JAKARTA – Tim Advokasi untuk Demokrasi (TAUD), sebuah koalisi masyarakat sipil, mendesak Presiden Republik Indonesia segera membatalkan revisi Undang-Undang Nomor 34 Tahun 2004 tentang Tentara Nasional Indonesia yang disahkan oleh DPR RI pada 20 Maret 2025. TAUD menilai proses pembahasan dan pengesahan revisi UU tersebut cacat prosedur dan bertentangan dengan prinsip-prinsip demokrasi serta supremasi sipil.
Dalam siaran pers yang dirilis Kamis (10/4), TAUD menyebut bahwa pengesahan revisi dilakukan secara terburu-buru, tidak transparan, dan tidak melibatkan partisipasi publik yang memadai. Hal ini, menurut mereka, bertentangan dengan ketentuan Undang-Undang Nomor 12 Tahun 2011 tentang Pembentukan Peraturan Perundang-undangan.
“Pengesahan Undang-Undang tersebut dilakukan di tengah-tengah masifnya penolakan yang dilakukan oleh berbagai elemen masyarakat. Penolakan tersebut didasari oleh serampangannya Pemerintah dalam pembahasan serta penyusunan UU tersebut,” kata TAUD dalam keterangan tertulisnya.
Selain proses yang dinilai bermasalah, substansi dari revisi UU TNI juga menuai kritik tajam. Perubahan pada Pasal 7 mengenai operasi militer selain perang, Pasal 47 mengenai perluasan jabatan publik bagi prajurit TNI, serta Pasal 53 mengenai batas usia pensiun, dikhawatirkan dapat membuka kembali ruang bagi dwifungsi militer sebagaimana terjadi pada masa Orde Baru.
“Revisi UU TNI ini juga dikhawatirkan kembali menguatkan rantai impunitas yang selama ini menggerogoti tubuh TNI,” sambungya.

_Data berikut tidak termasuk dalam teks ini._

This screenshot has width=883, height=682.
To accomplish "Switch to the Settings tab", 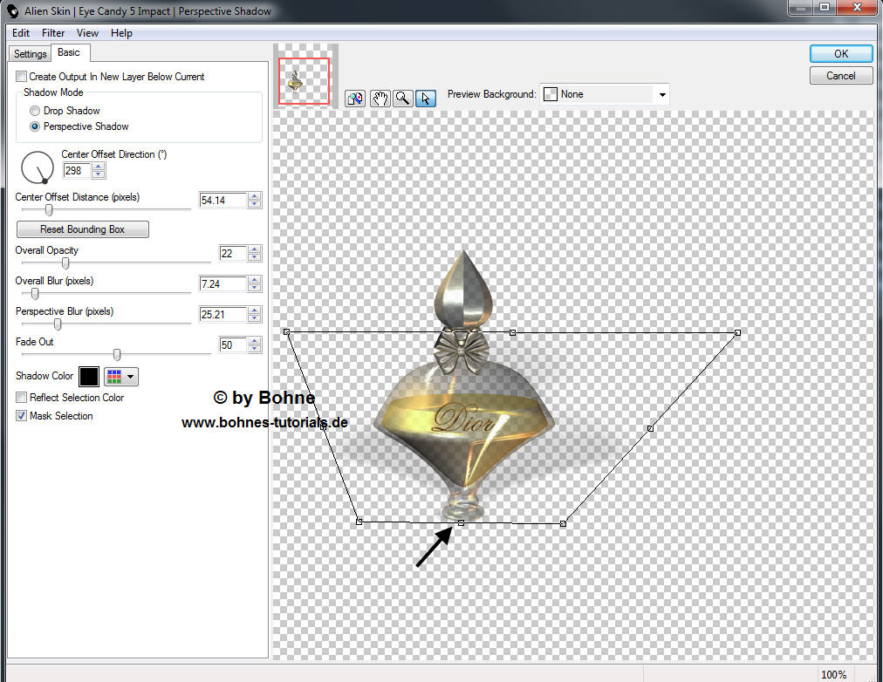I will point(31,54).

TAUD mengungkapkan bahwa pengesahan ini telah memicu gelombang aksi demonstrasi yang berlangsung di berbagai daerah. Penolakan yang disuarakan melalui tagar seperti #TolakRUUTNI dan #KembalikanTNIkebarak tak hanya menunjukkan ketidakpuasan publik, tetapi juga menggambarkan kekhawatiran terhadap arah demokrasi di Indonesia.
Koalisi ini juga menyampaikan serangkaian tuntutan kepada pemerintah, termasuk permintaan agar Presiden membatalkan pengesahan revisi UU TNI, serta mendesak pemerintah untuk segera meratifikasi Konvensi Internasional untuk Perlindungan Semua Orang dari Penghilangan Paksa (ICPPED) dan Protokol Opsional Konvensi Anti Penyiksaan (OPCAT) sebagai bentuk komitmen terhadap perlindungan hak asasi manusia.
“Kami juga meminta Komnas HAM melakukan penyelidikan pro-justisia atas serangkaian peristiwa pengamanan aksi #TolakUUTNI yang diduga kuat telah terjadi pelanggaran HAM Berat di dalamnya,” tegasnya
Lebih lanjut, TAUD mendesak Kompolnas untuk melakukan investigasi atas dugaan pelanggaran yang dilakukan oleh kepolisian selama pengamanan aksi, dan meminta Kepolisian RI menindak tegas anggota yang terbukti melanggar hukum atau prosedur.
Bagi TAUD, peristiwa ini bukan kasus tunggal. Mereka mencatat pola serupa juga terjadi dalam aksi-aksi besar sebelumnya seperti #PeringatanDarurat2024, aksi Omnibus Law 2020, dan Reformasi Dikorupsi 2019. Pola kekerasan, pembungkaman, dan kriminalisasi terhadap suara-suara kritis dinilai terus berulang tanpa penyelesaian yang akuntabel.
Dengan berbagai temuan dan dorongan tersebut, TAUD menekankan bahwa langkah pemerintah dalam merevisi UU TNI tidak hanya memperlemah demokrasi, tetapi juga menandai kemunduran dalam penghormatan terhadap hak asasi manusia dan supremasi sipil di Indonesia.